How to Find a Missing Policy The first and most basic step is to check the deceased papers, including address and telephone books, to look for policy documents and/or the names of insurance agents. It's helpful to go through the deceased's mail for a year or more after death, looking for premium notices which are typically sent annually. If a policy is paid in full there may not be any notice of premiums due, but a statement or dividend payment may have been sent.
Search all financial records, including bank statements and canceled checks, to determine if payments were made to an insurance company, then follow up to see if the policy was redeemed or is still in force. Review the deceased's income tax returns. Look for any interest income that might have been received from a life insurance company, and check for interest expense, in the event a loan against the policy was made. Check with:
Employers: Many companies offer group life policies to workers, which often can be extended after leaving the job. Contact Personnel or Human Resources offices at all places of work.
Financial Services Firms Banks, lenders, and credit card issuers often offer free or low cost life policies to customers, which are typically used to pay off the loans or card balances. Check the deceased's loan documents and other financial paperwork to see if such a policy was in force.
Professional Associations & Clubs Many trade unions and professional associations offer group policy benefits to members. Contact the union welfare office, organization headquarters, or place of employment.
If you are certain a policy existed but have had no luck with any of the above, you should contact underwriters directly. While there are some 2500 underwriters of life insurance, but experts estimate 90% of all polices are written by the 100 largest companies. It may be possible to narrow this number down further by checking with your state insurance commissioner to see if a particular company is licensed to do business in your state.
Contact information for state insurance commissioners is available on the National Association of Insurance Commissioners website.
For contact information on the twenty-five largest life insurance companies go to Top Life Insurance Companies
Another good resource is the Independent Insurance Agents and Brokers of America. Their website provides contact information for all member agents, which can be searched by state.
The National Insurance Consumer Help Line is a consumer telephone information service sponsored by insurance industry trade associations. Trained personnel and licensed agents are available to answer questions about various insurance issues and assist with problems.

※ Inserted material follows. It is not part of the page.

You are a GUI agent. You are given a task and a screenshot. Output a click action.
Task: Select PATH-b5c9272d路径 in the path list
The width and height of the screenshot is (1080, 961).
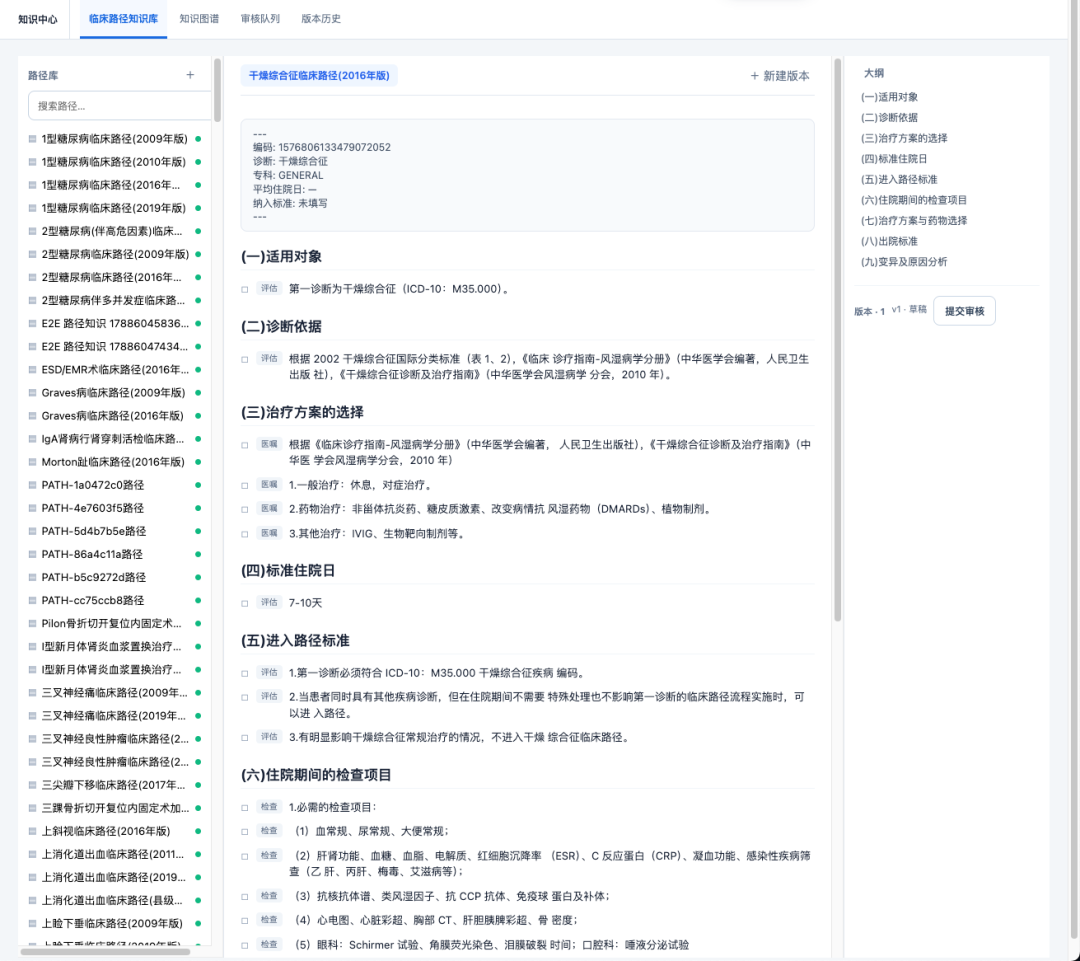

Call (800) 942-4242 or Contact:
National Insurance Consumer
The Consumer Federation of America Insurance Group and the American Council of Life Insurers offer a number of resources, but be aware these are trade organizations primarily dedicated to advancing the interests of underwriters.
The Medical Information Bureau maintains an database of medical records used by major underwriters to evaluate risk when someone applies for life insurance. The provide a Record Search service for estate executors and administrators that may reveal the name of an underwriter that accessed the records for a particular insured.

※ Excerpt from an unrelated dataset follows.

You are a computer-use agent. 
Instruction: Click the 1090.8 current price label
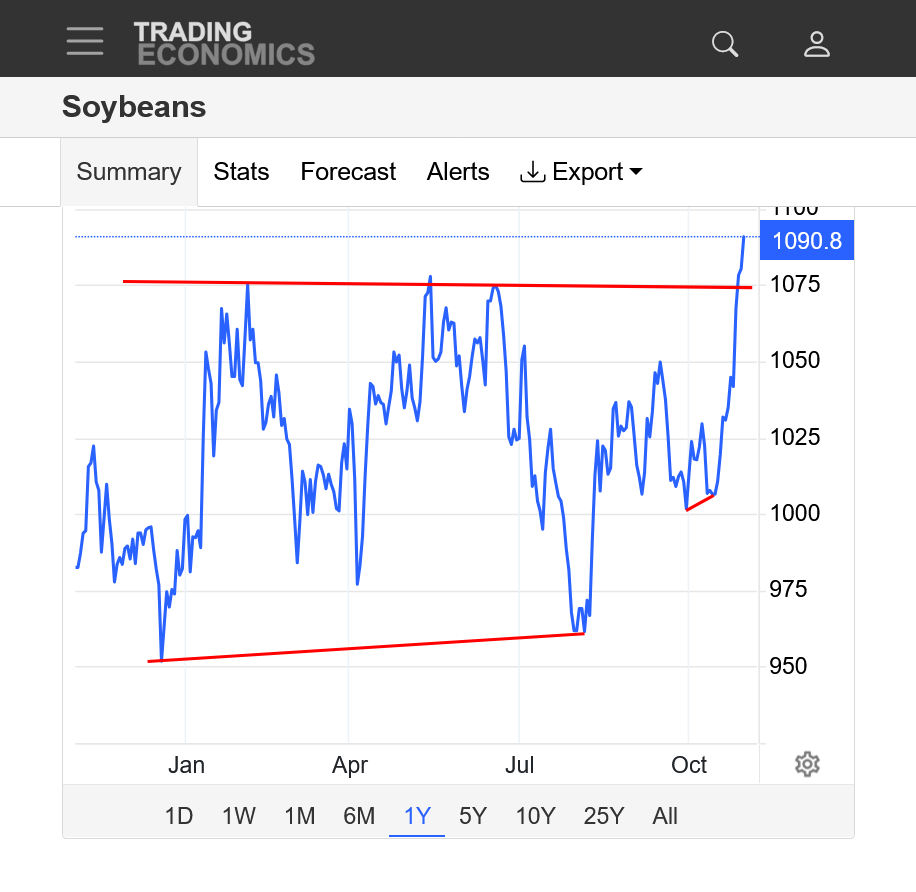[806, 240]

Finally if the insured has been dead for a number of years and/or died at an advanced age, check with the state unclaimed property office in each state where both beneficiaries and the deceased have lived or worked for any length of time.

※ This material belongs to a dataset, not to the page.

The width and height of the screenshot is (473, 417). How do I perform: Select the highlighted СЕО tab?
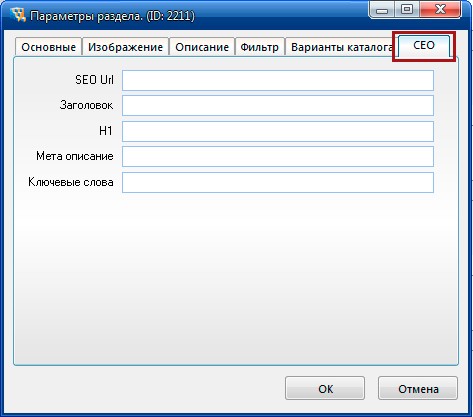point(424,46)
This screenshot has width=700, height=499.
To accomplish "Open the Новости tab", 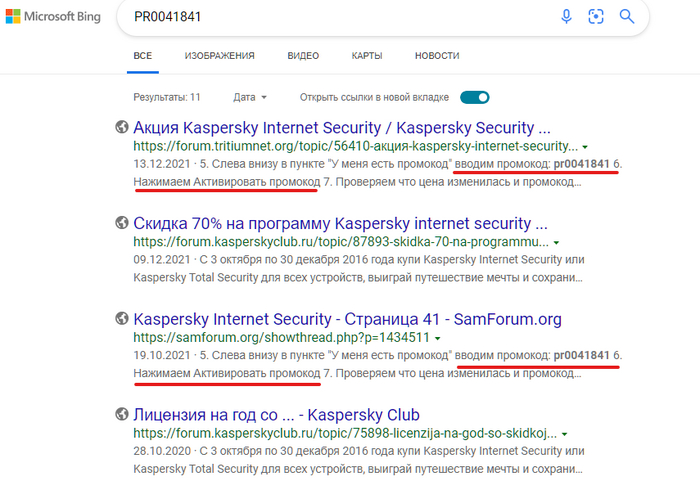I will point(437,56).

Life insurance policies typically have long dormancy periods, so unclaimed policy proceeds may not show up right away. Order a search at: Unclaimed.com
Note In addition to policy benefits, beneficiaries and heirs may be entitled to receive stock and cash in exchange for their ownership interest in demutualized life insurance companies, including MetLife, John Hancock, Prudential, MONY, Nationwide and others.
The windfall arising from demutualization can be substantial - often tens of thousands of dollars - but millions of missing policyholders and heirs have not made claims, and efforts to contact them were unsuccessful due to name changes after marriage or divorce, unreported changes of address, expired postal forwarding orders and non-current beneficiary information.